Deep venous thrombosis in an individual with statin-exposed anti-SRP myopathy: case report and review of literature.

Background Immune-mediated necrotizing myopathy (IMNM) is characterized by proximal muscle weakness, elvated serum muscle enzyme levels, myopathic electromyography findings, and necrotic muscle fiber with few inflammatory cell infiltration in muscle biopsies. Statins, the first line drug to lower triglyceride and cholesterol level in blood, have been reported to be associated with statins-induced necrotizing autoimmune myopathy (SINAM). Although anti-3-hydroxy-3-methylglutarylcoenzyme-A reductase (anti-HMGCR) myopathy is considered as the leading myopathy related to the statins medication, anti-signal recognition particle (SRP) myopathy were also identified in several cases with statin exposure. The risk of deep venous thrombosis (DVT) is substantially high in individuals with autoimmune inflammatory diseases. But few studies have reported the occurrence and recommendation for treatment of DVT in patients with anti-SRP myopathy. Here, we reported a statin-exposed anti-SRP myopathy individual developed DVT who was successfully treated with catheter-directed thrombolysis (CDT) and systemic anticoagulants therapy. Case presentation A 56-year-old Chinese female came to the outpatient room with gradually progressive bilateral lower-extremity weakness. Magnetic resonance imaging revealed myopathy in bilateral thighs. Serum anti-SRP antibody was positive. She was diagnosed with anti-SRP myopathy.

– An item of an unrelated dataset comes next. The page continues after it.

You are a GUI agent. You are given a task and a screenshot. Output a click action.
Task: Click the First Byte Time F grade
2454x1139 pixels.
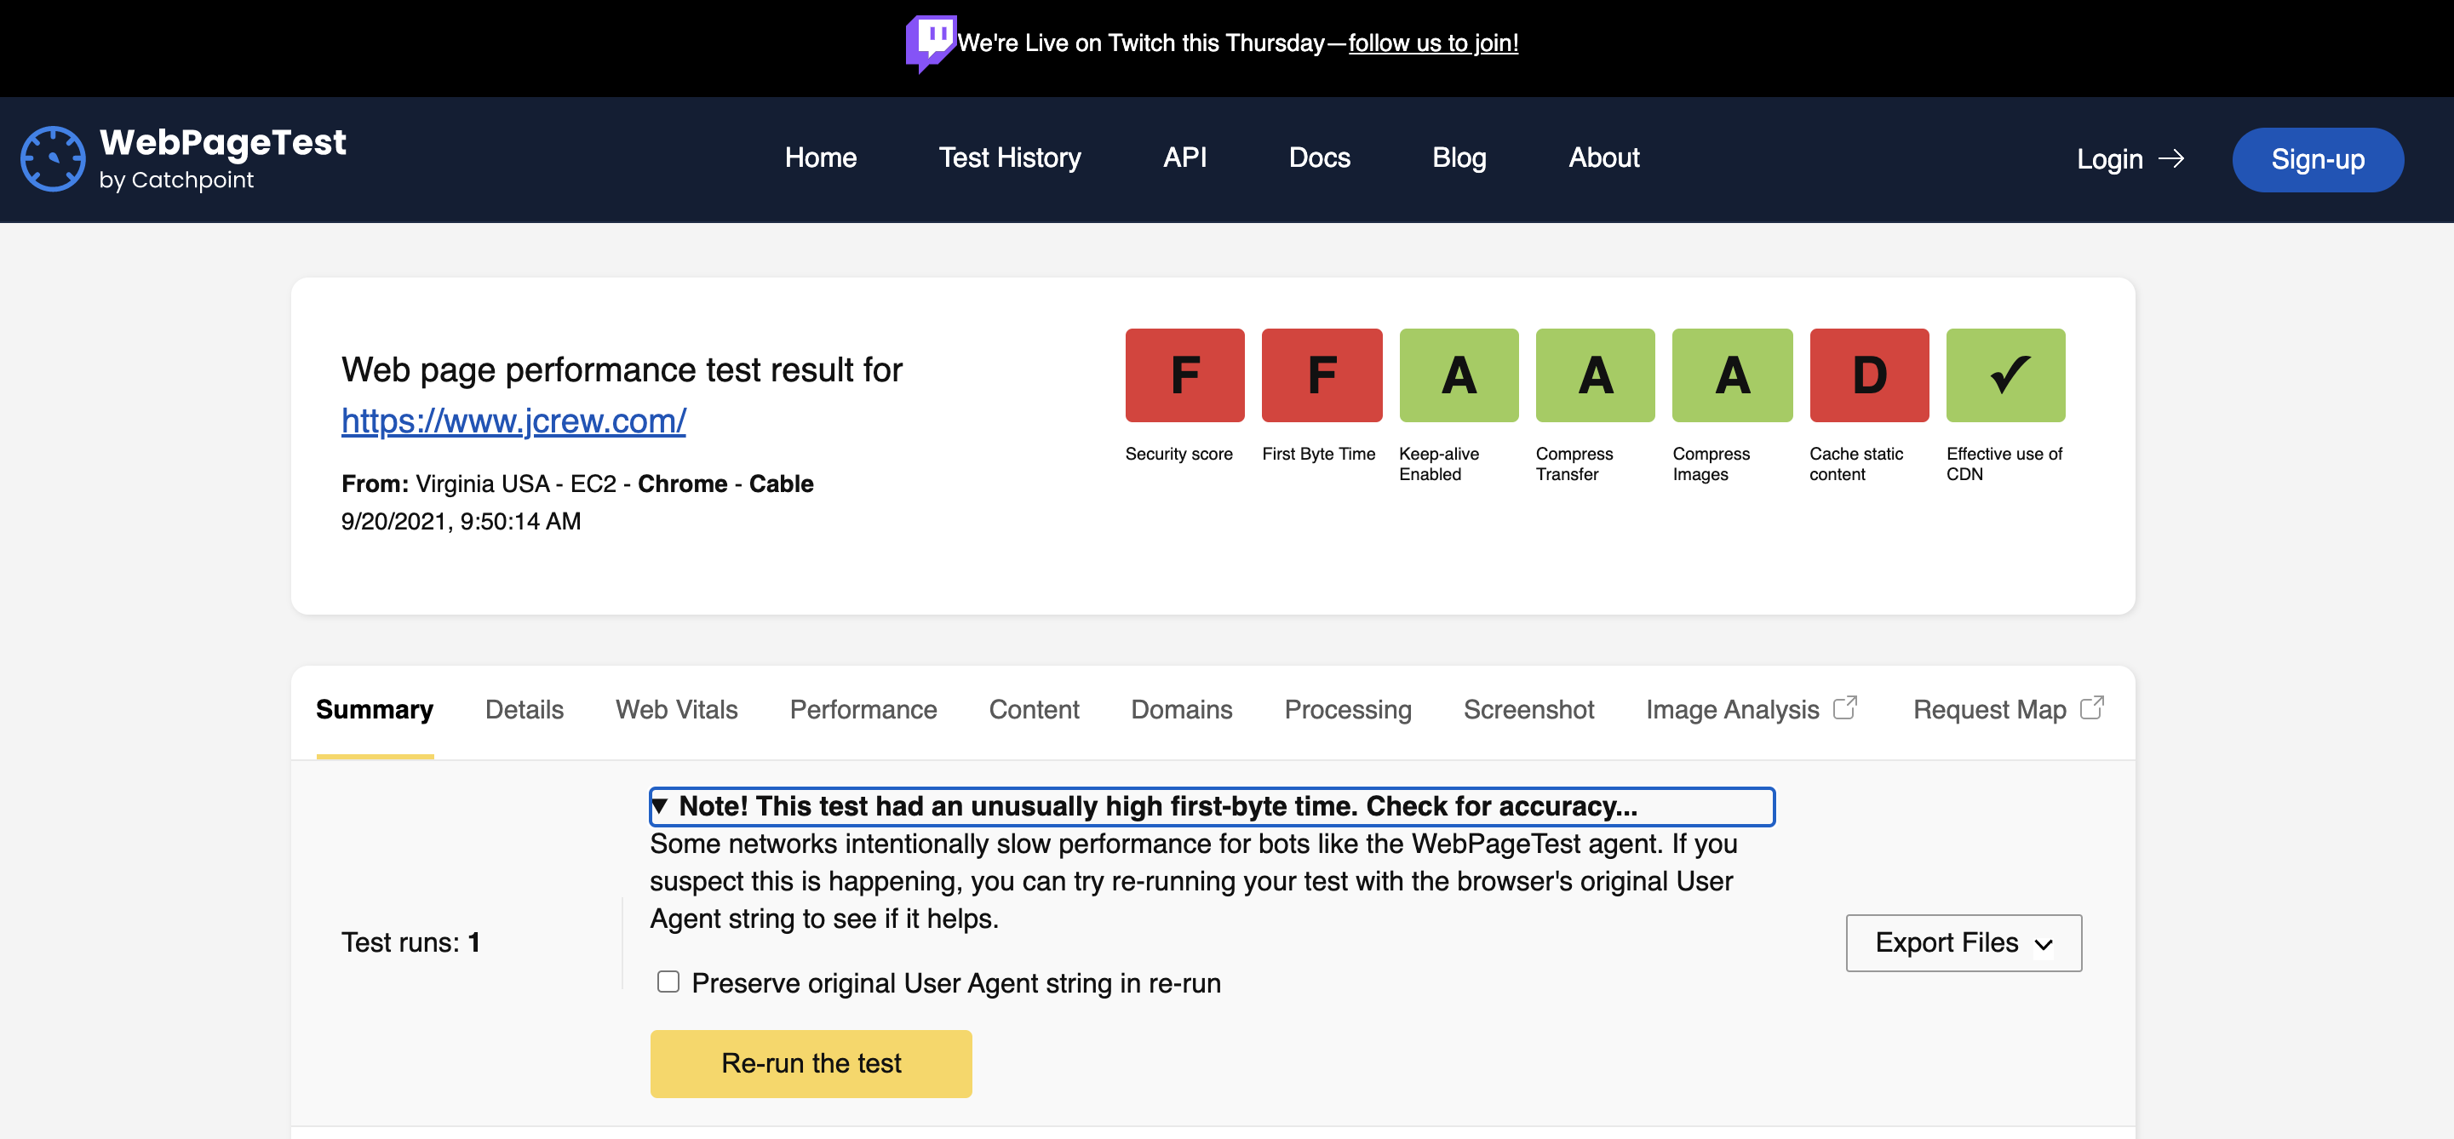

When treated with corticosteroids and immunosuppressants, the patient developed mild edema and pain of left lower extremity. Angiography and ultrasound revealed diffuse venous thrombosis of left lower extremity. Therapy was initiated with CDT and lower molecular weight heparin, then switched to once daily oral rivaroxaban. Meanwhile, steroids combined with tacrolimus were also carried on while simvastatin was discontinued. One month later, patient's symptoms were resolved and only partial thrombosis in left femoral vein was remained. Conclusion The prevalence of DVT in patient with anti-SRP myopathy was rare. No well-established treatment strategy is available to manage the IMNM and DVT at the same time. The systemic anticoagulants therapy combined CDT can be an effective therapeutic approach to address extensive DVT in patient with anti-SRP myopathy.